Kandern Weitere Aufträge vergeben

Am Feuerwehrgerätehaus können die Arbeiten weitergehen. Neue Aufträge wurden nun vergeben. Foto: Alexandra Günzschel Foto: Weiler Zeitung

Bei der jüngsten Serie von Auftragsvergaben für den Wiederaufbau des Feuerwehrgerätehauses im Papierweg blieben die tatsächlichen Kosten deutlich unter dem veranschlagten Kostenrahmen zurück.

Von Alexandra Günzschel

Kandern. Nach dem Technischen Ausschuss hatte gestern Abend auch der Gemeinderat über die sechs Aufträge für insgesamt 138 556 Euro zu entscheiden. Bei der Kostenschätzung war man noch von 151 260 Euro für die anstehenden Arbeiten ausgegangen. Die tatsächliche Vergabesumme lag nun um rund 13 000 Euro niedriger, was einer Kostenersparnis gegenüber dem Plan von 8,4 Prozent entspricht.
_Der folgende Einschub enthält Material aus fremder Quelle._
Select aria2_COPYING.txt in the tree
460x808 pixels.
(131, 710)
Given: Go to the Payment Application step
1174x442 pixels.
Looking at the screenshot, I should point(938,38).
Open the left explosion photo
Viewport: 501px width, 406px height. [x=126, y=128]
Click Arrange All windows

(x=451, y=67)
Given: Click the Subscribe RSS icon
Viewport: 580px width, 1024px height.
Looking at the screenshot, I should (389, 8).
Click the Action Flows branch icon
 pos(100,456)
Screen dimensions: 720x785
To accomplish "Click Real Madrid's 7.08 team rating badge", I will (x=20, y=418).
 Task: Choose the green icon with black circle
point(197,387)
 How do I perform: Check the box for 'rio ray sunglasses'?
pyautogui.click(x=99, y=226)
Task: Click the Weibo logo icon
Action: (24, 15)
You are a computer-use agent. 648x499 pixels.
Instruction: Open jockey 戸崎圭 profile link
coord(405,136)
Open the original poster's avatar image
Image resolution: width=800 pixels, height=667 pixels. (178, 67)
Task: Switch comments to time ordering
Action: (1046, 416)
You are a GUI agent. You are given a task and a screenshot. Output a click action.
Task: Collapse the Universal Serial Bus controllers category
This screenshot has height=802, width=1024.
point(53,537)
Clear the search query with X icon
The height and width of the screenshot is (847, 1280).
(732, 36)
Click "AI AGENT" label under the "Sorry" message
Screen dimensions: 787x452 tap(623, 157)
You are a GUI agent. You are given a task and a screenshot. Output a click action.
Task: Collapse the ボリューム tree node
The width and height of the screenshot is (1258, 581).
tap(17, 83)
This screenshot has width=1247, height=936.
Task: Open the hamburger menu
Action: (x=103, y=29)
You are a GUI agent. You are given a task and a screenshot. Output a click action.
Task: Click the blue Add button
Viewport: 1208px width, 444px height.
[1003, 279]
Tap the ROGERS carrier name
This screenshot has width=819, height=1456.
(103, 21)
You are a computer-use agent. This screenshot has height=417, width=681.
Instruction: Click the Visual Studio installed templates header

Dies ist umso erfreulicher als dass der Wiederaufbau derzeit wegen zusätzlich entstandener Kosten an anderer Stelle in der Kritik steht.

Im einzelnen werden folgende Aufträge vergeben:

Die Schreinerarbeiten gehen für 21 425 Euro an die Firma „ML3 Schreinerei Maik Lenke“ aus Kandern. Veranschlagt waren hierfür 23 800 Euro. Die Ersparnis liegt somit bei zehn Prozent.

Die Fliesen- und Natursteinarbeiten gehen für 37 470 Euro an eine Firma aus Heitersheim. Die veranschlagten Kosten von 45 220 Euro wurden somit um 17 Prozent unterschritten.

Um zehn Prozent unterschritten werden auch die Kosten für die Schließanlage. Für rund 16 000 Euro ging der Auftrag nach Freiburg. Die Kostenschätzung lag bei 17 850 Euro.

Der Auftrag für die Möbel der Atemschutzräume in Höhe von 25 300 Euro geht ebenfalls an die Schreinerei „ML3 Maik Lenke“ aus Kandern. Auch hierfür wurden die geschätzten Kosten (27 500 Euro) um acht Prozent unterschritten.

Und auch die Baureinigungsarbeiten können nun für rund 2500 Euro an eine Firma aus Bad Krozingen vergeben werden. Hierfür waren zuvor Kosten in Höhe von 3570 Euro veranschlagt worden. Die Kosten werden somit sogar um 30 Prozent unterschritten.

Lediglich die Malerarbeiten werden teurer als zuvor angenommen. Für 35 781 Euro hat eine Schopfheimer Firma das annehmbarste Angebot gemacht. Die Kostenschätzung lag hierfür bei 33 320 Euro und somit um 7,4 Prozent günstiger.